IL RUGBY italiano vive il momento più buio da quando, anno 2000, la nazionale ha incominciato il suo cammino nel torneo delle Sei Nazioni. Il mondiale in Giappone si è concluso malamente, con il brutto epilogo contro il Sudafrica e le inutili polemiche sulla cancellazione del match con la Nuova Zelanda (causa il tifone che in quelle ore devastò le coste nipponiche causando più di 70 vittime). Nel Sei Nazioni l’Italia non vince una partita dal 2015. Le franchigie italiane impegnate nelle coppe europee collezionano sconfitte e spalti semi-vuoti. Unico squillo di questo stentato quinquennio, la vittoria sugli Springboks a Firenze nel novembre 2016. Per il resto, il rugby azzurro non è riuscito a reggere il passo con l’accelerazione che il passaggio al professionismo ha impresso sul mondo ovale; e con il passare del tempo il gap tecnico e culturale è divenuto sempre più evidente. Sconfitta dopo sconfitta, anche l’affetto dei tifosi ha cominciato a scemare: nell’ultimo biennio è calato anche il pubblico che segue la nazionale nei suoi impegni all’Olimpico.

IL PROSSIMO autunno, dopo i Giochi di Tokyo, la federazione sceglierà il nuovo presidente che prenderà il posto di Alfredo Gavazzi, in carica ininterrottamente dal 2012. Quattro le candidature finora in campo, accompagnate da proclami di discontinuità e inevitabili polemiche. Il contratto ad interim per Franco Smith è in parte dovuto a questa situazione di incertezza. Smith fa dunque il suo esordio sulla panchina azzurra in un momento piuttosto complicato. Domani, al Principality Stadium di Cardiff, la sua nazionale incomincia il cammino nel Sei Nazioni contro i gallesi, campioni in carica e quarti nel ranking mondiale. Poi, domenica 9 febbraio, sarà la volta della Francia a Parigi. La prima sfida in casa sarà con la Scozia, il 22 febbraio: per quasi un ventennio è stato questo il confronto che ha deciso chi avrebbe occupato l’ultimo posto in classifica meritando il poco ambito “cucchiaio di legno”. I primi due impegni in trasferta saranno dunque utili per testare la consistenza della squadra azzurra, il suo morale, la voglia di riscatto.

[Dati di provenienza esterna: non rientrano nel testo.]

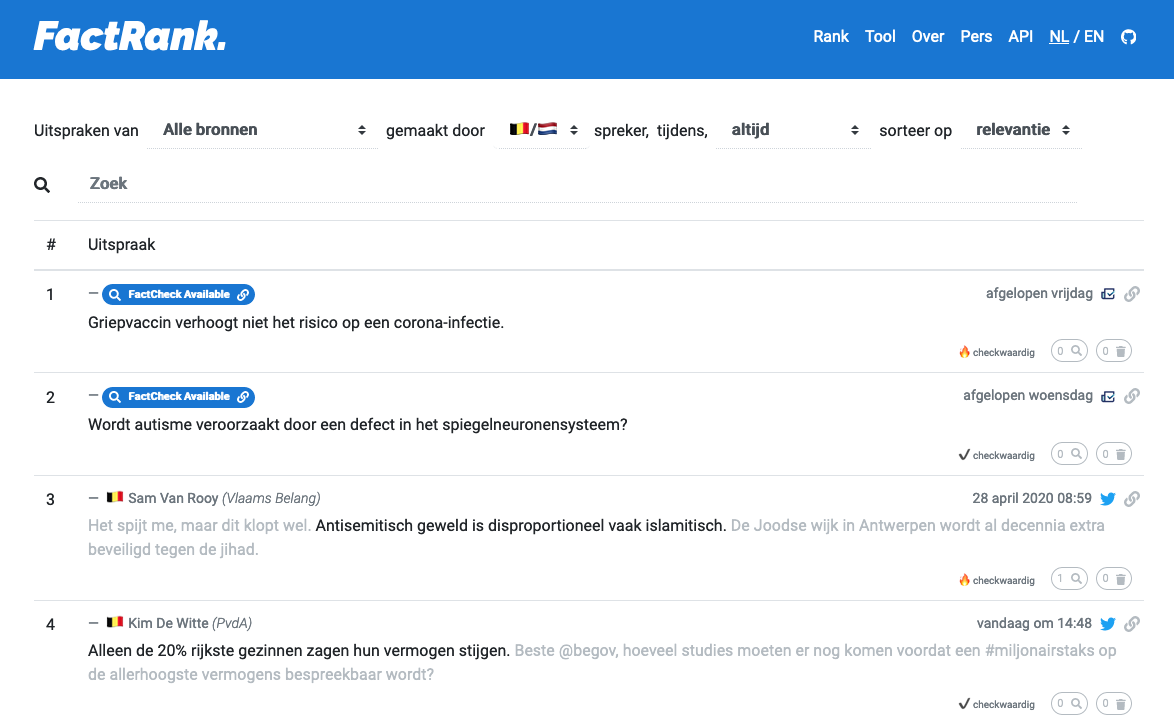This screenshot has height=724, width=1174.
Task: Click the Twitter icon on Kim De Witte's statement
Action: [x=1108, y=624]
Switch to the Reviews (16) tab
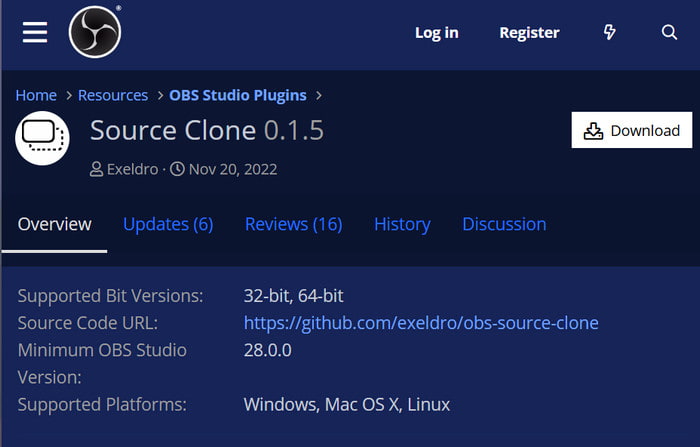Viewport: 700px width, 447px height. [294, 224]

SERGIO PARISSE, 36 anni e 142 presenze in nazionale, capitano per un decennio, forse il giocatore più forte nella storia del nostro rugby, non sarà in campo. Lo rivedremo probabilmente in occasione del match con la Scozia, quando giocherà la sua ultima partita con la maglia azzurra. Non ci sarà nemmeno il suo scudiero Leonardo Ghiraldini, che lo scorso autunno ha dato l’addio alla carriera internazionale. Assente anche Andrea Campagnaro (stagione finita), mentre Ruzza, Ferrari e Violi devono recuperare dagli infortuni.

La squadra che Smith manda in campo contro i gallesi ha un solo esordiente: è il ventunenne seconda linea Niccolò Cannone, fiorentino in forza al Petrarca Padova ma già impiegato dalla Benetton quale permit player. E’ lui la novità nel quindici di partenza, oltre alla presenza di Carlo Canna schierato nel ruolo non di apertura ma di primo centro. La fascia di capitano va invece al tallonatore Luca Bigi, 28 anni e 24 presenze in nazionale.

Il pronostico vede inevitabilmente favorito il Galles. Ma rispetto all’ultimo anno e mezzo, che ha visto l’Italia incassare una media di 37 punti a partita contro le squadre di prima fascia, ci si attende qualche confortante segnale dalla difesa azzurra e percentuali più dignitose nei placcaggi ben eseguiti. E’ qui che gli azzurri possono e devono segnare un cambio di passo, altrimenti ogni sfida è destinata a vederli soccombere sotto una valanga di mete.

Le formazioni:

Galles: Halfpenny; McNicholl, North, Parkes, Adams; Biggar, T. Williams; Faletau, Tipuric, Wainwright; Wyn Jones, Ball; Lewis, Owens, W. Jones.

Italia: Minozzi; Sarto, Morisi, Canna, Bellini; Allan, Braley; Steyn, Negri, Polledri; Cannone, Zanni; Zilocchi, Bigi, Lovotti.